Added to this…..When I got to College my teachers never told me how to tongue or what articulation syllables to use…. it was instead all about the desired result…. i.e. the music. In fact, I was encouraged to be a musician first and a flutist second… When I was finished with my Masters Degree in flute I studied for many years with Julius Baker…. and he never once told me how to do anything on the flute. I used to quipe that I learned from him by “osmosis”…… as I think all of his students did. With “Julie” as with all of my other teachers…..it was all about the music…i.e the desired result …. and not about the mechanics of how to play the flute.They simply expected that I was talented and musical and that playing the flute was secondary to making music….. and more to the point , that I should be able to figure out the mechanics on my own.
Next point…..My first professional job was a union gig that I held for years as the second flute and piccolo player in the New Jersey State Opera Company Orchestra. We played all over the state of NJ… in the Graden State Arts Center, at the Trenton War Memorial, and at Symphony Hall in Newark. I even performed on national TV ( NBC) with them. Yet I never had had a piccolo lesson before I got that gig at all. I was simply handed a piccolo in eighth grade and told to learn how to play it.In fact, the first formal piccolo lesson I ever had was two summers ago at the Wildacres Flute Retreat when I scheduled a piccolo lesson with Brad Garner! Yet I have been a professional piccolo player for decades!
Moreover, I took piano lessons as a child but only had a few months of formal flute lessons from a flute teacher until I was accepted at the Ithaca College School of Music as flute major ( I was instead taught by my Middle School Band teacher … who happened to be a sax player.)….. and only took flute lessons form a real flutist as a Senior in High School to prepare for my college auditions! If you think this was unheard of 50 years agao… think again.. None other than Wally Kujala was in the same boat. We simply taught ourselves!
But .. and it is a BIG but…. I did study MUSIC as a piano major all those years before College and Wally Kujala had his father who was a professional musician to teach him music … even if it was not to teach him specifially to play the flute.I think there is some merit in considering this for a moment. Especially if…. as it seems to me ….. that there are so many flute pedagogy”truths” which are so different … and they seem to depend so much upon the particular teacher with whom you study ….for example ….as to whether you forward tongue or not etc. ( BTW…..Julius Baker NEVER forward tongued… at least as far as I could tell he didn’t… and yet his articulation was simply amazing) or whether you hold your left hand in a “cocked” position or not etc. etc.

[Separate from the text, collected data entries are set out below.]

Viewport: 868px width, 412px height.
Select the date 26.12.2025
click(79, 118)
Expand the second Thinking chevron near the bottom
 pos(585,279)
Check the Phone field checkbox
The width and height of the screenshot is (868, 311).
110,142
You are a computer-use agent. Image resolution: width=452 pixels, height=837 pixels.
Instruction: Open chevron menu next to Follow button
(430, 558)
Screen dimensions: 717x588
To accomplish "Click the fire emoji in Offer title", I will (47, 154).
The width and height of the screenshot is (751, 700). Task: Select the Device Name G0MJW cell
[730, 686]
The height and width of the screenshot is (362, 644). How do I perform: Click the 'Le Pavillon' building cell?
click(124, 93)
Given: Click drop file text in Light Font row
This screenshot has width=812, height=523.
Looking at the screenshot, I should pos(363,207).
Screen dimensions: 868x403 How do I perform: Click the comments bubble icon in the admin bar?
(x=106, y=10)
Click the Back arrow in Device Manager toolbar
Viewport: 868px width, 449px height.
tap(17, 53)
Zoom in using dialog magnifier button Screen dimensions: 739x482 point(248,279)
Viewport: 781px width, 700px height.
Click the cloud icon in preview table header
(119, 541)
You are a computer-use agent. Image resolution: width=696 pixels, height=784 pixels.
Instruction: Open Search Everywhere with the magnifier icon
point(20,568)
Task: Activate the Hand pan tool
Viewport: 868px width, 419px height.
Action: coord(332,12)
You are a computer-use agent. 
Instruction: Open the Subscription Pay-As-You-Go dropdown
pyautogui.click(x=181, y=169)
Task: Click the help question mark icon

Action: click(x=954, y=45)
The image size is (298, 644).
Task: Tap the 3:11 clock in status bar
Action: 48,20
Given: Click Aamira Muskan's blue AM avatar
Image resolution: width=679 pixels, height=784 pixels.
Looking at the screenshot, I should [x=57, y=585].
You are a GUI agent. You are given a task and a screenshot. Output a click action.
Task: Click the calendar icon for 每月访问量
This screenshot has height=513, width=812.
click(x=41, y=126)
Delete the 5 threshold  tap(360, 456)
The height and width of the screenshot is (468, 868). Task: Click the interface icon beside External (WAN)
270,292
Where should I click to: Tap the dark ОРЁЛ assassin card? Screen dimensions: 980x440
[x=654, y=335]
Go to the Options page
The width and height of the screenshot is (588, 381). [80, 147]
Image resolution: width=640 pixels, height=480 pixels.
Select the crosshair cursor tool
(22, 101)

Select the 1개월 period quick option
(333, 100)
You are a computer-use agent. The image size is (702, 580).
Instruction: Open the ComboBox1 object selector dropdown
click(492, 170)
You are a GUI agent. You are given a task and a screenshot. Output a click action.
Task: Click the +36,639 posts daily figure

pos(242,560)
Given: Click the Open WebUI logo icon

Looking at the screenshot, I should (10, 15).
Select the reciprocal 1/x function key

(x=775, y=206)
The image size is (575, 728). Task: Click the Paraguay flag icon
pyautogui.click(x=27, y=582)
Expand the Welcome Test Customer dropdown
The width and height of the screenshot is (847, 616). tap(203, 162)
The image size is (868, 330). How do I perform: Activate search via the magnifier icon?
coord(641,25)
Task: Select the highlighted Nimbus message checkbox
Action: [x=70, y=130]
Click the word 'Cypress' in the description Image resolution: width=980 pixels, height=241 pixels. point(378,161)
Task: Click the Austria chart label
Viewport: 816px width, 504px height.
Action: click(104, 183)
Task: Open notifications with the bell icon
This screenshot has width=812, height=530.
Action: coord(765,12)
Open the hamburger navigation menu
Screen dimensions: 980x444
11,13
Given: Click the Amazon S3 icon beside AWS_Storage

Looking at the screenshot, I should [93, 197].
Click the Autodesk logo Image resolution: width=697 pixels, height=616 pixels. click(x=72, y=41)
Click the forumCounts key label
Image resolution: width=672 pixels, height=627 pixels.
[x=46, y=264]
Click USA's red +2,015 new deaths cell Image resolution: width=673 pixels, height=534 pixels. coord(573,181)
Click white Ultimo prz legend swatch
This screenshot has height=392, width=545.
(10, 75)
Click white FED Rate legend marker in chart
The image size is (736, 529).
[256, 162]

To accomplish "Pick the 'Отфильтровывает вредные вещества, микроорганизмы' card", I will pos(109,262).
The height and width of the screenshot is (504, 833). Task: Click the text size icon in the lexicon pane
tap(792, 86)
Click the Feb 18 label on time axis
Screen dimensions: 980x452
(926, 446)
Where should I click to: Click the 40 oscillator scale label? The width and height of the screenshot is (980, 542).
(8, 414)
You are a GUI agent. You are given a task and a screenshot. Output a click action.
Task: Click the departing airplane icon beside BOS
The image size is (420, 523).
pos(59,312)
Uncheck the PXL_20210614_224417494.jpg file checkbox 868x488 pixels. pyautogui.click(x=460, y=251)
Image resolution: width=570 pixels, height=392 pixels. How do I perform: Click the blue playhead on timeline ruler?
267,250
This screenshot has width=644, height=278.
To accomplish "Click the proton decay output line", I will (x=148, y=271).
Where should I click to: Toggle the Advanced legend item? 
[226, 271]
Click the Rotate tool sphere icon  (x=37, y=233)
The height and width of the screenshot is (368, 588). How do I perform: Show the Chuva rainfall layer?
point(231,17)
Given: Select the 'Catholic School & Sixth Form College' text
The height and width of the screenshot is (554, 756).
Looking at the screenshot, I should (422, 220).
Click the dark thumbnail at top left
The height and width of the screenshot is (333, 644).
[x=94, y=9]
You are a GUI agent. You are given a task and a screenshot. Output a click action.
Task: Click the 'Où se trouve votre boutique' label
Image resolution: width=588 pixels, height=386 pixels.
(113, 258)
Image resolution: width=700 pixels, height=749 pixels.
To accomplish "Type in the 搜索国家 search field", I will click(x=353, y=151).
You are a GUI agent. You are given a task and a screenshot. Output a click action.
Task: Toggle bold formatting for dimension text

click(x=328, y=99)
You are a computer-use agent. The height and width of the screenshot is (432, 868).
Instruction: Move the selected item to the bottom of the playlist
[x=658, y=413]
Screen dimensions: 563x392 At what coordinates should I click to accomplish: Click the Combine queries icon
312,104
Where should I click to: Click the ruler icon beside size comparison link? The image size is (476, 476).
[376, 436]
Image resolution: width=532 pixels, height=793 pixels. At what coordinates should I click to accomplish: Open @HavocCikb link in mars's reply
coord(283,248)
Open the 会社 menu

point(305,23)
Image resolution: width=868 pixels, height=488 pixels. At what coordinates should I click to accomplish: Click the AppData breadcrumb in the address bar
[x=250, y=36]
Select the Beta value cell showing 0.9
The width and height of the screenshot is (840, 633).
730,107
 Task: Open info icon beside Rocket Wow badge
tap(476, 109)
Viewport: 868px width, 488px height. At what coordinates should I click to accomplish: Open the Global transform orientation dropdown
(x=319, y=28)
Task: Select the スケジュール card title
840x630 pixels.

Yet nowadays we spend endless amounts of time on how to not just hold our flutes ….but even how to hold our bodies!
Don’t get me wrong here. I do believe that flute playing and teaching has made huge strides for the better…. and that so called “body mapping” etc and specific pedagogical techniques such as I learned in my Suzuki flute training have not only made me (and many of my other contemporary flute teachers ) better flute teachers than many of my/our own teachers were…. but has it made todays’ students more musical? And isn’t THAT the point?So—here is where I begin to really wonder and really question what it is that we are trying to do.
In the final analysis for sure… our instrument is only a means to an end which surely is the prduction of music… and more to the point… the expression of the wordless emotion which is in the sound. It really is NOT about how we hold it nor how we blow it etc etc…. but it really is about the desired result….i.e. the music.
I don’t for a moment believe that teaching what we think is the best way to hold our flutes or teaching how what we believe is the best way to articulate is not important to that end result at all… and I am not suggesting here that we should go back to the way I and perhaps many of my generation were taught….. BUT I do think that something valuable may have been been lost along the way and that perhaps a re-ordering of our pirorities may be in order.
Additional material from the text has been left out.